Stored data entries

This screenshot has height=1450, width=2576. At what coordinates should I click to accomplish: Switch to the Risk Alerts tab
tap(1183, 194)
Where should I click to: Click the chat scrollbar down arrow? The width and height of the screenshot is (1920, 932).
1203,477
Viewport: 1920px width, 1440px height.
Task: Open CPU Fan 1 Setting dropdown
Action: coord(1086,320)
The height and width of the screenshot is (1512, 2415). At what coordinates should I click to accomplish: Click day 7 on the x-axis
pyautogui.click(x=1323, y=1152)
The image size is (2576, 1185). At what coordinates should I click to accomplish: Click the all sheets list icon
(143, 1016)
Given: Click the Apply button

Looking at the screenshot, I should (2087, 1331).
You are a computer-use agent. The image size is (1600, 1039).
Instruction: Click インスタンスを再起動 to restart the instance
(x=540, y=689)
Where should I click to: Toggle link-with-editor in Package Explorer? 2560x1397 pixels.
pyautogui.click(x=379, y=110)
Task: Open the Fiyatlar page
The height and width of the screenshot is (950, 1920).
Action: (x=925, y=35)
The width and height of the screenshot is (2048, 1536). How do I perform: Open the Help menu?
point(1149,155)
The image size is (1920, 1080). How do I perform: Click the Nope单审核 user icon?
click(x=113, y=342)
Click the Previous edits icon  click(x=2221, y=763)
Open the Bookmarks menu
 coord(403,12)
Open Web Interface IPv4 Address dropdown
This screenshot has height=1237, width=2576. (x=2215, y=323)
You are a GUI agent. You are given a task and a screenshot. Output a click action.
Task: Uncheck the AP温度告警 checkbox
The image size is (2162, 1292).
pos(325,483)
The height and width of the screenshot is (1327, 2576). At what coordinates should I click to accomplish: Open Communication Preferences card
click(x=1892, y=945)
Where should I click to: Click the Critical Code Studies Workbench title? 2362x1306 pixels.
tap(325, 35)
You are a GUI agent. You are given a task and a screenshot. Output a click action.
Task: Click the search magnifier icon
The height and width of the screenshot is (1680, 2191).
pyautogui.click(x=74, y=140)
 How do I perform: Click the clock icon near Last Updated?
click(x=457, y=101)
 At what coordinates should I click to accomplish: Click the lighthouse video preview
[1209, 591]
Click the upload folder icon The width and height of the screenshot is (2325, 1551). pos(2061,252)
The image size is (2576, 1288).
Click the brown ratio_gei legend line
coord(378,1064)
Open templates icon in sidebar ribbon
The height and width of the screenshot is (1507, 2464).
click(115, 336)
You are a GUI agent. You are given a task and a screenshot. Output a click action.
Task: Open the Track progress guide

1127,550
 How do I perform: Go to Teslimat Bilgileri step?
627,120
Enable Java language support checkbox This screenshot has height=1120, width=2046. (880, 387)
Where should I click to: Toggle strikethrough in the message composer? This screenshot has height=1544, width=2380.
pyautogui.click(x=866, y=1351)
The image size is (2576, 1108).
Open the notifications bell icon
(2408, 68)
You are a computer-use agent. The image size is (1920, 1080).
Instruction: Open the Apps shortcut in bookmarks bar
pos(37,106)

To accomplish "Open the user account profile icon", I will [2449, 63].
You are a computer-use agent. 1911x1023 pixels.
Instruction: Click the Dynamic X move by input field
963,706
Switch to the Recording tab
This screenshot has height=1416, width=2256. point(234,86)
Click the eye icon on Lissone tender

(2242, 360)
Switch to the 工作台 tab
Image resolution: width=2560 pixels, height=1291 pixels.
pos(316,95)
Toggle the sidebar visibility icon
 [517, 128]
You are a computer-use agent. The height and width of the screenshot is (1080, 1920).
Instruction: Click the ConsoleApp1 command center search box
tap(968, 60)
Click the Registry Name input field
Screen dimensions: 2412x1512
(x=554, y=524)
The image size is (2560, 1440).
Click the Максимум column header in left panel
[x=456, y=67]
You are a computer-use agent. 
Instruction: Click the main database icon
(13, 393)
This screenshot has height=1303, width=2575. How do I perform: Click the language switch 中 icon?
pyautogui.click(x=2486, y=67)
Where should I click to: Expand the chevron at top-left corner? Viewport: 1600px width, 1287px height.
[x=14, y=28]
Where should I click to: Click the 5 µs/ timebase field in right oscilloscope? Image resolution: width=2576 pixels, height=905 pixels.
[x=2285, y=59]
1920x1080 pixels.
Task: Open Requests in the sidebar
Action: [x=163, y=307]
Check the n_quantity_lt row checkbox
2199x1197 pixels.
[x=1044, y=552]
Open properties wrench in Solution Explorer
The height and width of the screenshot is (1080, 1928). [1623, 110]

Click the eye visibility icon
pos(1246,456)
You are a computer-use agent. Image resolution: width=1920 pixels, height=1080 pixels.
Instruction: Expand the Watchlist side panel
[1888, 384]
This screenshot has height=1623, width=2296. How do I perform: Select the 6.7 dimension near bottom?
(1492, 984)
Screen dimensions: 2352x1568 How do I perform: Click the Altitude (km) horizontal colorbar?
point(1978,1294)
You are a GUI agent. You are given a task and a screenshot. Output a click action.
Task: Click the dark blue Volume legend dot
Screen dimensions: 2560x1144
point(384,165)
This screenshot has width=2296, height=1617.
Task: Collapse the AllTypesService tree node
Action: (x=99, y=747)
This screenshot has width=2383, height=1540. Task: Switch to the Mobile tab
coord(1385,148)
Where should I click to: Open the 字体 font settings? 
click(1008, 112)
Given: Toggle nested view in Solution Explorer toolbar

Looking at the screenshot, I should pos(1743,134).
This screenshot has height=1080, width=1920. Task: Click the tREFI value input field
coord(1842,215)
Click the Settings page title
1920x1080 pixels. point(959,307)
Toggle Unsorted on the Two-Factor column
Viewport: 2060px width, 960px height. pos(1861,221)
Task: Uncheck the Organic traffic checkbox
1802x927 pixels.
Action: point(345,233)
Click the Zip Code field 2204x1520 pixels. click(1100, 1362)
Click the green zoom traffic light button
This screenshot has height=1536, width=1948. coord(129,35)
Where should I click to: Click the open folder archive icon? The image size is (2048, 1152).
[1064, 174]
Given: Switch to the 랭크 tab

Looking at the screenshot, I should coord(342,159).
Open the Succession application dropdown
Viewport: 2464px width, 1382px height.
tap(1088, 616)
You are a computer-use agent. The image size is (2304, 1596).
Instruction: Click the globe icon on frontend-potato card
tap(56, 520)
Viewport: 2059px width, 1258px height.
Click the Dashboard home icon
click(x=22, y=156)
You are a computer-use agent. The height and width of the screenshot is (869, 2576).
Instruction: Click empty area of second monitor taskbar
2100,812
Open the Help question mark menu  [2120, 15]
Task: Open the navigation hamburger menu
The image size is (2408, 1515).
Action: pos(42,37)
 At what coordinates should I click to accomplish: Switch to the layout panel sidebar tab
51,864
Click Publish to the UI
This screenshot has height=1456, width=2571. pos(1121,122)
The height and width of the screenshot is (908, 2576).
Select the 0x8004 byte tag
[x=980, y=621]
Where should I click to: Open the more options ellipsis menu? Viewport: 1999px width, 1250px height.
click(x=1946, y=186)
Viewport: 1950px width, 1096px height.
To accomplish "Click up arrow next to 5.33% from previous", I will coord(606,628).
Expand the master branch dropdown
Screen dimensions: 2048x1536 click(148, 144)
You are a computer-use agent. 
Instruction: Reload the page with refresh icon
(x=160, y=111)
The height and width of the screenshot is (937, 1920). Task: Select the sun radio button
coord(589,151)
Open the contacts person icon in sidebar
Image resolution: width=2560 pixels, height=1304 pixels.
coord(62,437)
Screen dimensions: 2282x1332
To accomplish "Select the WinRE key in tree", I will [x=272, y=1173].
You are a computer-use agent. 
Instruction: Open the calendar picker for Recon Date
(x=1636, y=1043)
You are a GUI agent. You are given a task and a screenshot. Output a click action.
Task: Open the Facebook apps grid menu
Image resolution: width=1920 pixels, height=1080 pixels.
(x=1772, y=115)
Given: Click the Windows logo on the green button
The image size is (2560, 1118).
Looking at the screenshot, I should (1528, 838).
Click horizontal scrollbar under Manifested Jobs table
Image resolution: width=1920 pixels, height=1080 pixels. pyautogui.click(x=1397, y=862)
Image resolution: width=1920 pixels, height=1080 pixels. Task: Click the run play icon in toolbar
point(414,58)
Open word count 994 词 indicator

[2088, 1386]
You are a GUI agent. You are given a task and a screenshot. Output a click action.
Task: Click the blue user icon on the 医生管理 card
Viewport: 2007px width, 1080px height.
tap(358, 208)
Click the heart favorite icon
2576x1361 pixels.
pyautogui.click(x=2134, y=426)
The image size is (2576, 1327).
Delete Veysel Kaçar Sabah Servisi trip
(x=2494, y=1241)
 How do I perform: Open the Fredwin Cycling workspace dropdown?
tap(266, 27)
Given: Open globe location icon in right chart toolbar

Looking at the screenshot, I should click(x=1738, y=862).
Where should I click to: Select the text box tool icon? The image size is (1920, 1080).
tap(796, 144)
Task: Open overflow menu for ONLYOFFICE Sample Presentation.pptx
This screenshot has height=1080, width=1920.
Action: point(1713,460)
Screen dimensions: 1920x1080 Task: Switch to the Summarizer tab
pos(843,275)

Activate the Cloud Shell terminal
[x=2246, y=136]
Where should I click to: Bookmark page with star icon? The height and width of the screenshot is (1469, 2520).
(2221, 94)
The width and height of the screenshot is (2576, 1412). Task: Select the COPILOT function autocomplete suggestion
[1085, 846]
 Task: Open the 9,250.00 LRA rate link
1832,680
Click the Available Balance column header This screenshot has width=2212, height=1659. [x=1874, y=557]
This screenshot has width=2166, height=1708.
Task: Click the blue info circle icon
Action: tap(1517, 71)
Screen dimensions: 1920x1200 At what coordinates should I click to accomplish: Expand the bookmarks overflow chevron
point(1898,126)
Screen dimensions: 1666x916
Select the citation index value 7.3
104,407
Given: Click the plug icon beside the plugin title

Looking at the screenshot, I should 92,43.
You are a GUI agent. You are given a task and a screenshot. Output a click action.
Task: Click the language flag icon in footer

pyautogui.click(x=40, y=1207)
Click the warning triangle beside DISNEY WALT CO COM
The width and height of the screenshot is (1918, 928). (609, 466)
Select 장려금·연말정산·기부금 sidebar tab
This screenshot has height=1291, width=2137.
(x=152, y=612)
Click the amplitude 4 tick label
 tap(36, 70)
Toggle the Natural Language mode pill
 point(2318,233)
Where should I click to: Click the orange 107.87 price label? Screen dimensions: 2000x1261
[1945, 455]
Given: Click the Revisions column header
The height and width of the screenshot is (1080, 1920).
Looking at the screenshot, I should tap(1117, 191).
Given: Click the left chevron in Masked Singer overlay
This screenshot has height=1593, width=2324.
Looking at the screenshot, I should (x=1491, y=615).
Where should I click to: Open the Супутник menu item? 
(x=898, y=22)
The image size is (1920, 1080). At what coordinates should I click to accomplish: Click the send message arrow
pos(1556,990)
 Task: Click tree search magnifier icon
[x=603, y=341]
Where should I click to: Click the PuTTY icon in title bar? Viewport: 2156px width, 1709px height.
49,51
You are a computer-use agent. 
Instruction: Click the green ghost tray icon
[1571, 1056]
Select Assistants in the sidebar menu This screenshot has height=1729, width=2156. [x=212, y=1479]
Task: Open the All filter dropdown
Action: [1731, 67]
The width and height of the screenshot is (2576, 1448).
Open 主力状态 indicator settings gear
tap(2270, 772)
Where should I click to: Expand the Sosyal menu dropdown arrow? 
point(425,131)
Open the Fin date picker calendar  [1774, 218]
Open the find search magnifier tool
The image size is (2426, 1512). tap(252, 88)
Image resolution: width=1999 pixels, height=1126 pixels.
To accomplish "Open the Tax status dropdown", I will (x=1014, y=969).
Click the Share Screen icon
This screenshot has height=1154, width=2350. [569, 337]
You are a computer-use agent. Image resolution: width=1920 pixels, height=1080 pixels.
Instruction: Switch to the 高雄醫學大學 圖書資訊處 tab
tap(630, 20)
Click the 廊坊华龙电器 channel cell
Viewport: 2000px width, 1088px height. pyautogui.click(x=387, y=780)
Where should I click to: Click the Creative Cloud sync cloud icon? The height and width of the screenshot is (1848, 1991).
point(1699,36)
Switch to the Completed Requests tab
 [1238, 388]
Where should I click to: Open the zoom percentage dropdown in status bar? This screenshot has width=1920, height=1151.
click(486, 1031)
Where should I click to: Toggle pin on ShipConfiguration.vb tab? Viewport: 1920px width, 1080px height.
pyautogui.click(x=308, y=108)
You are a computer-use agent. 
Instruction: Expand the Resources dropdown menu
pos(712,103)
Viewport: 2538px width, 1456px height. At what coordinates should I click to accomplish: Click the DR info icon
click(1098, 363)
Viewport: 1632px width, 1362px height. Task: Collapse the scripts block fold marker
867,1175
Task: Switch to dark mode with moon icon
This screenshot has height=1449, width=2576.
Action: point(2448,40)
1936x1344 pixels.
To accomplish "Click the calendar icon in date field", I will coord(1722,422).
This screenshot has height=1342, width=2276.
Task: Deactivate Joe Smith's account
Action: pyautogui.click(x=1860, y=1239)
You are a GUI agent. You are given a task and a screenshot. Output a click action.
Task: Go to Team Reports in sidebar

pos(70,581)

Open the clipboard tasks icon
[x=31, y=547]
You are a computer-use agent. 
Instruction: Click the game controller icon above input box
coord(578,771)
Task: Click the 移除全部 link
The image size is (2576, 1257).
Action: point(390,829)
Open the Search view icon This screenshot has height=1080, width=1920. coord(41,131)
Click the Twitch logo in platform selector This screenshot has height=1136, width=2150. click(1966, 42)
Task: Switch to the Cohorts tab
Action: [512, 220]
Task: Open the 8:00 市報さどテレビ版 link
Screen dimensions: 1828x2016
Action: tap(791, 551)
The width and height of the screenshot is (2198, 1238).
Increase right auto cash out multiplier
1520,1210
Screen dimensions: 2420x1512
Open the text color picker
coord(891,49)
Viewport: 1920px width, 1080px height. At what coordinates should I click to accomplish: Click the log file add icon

**WORK TO COMPLETE**
Write only the number of lines above that contain "dark".

**RESULT**
2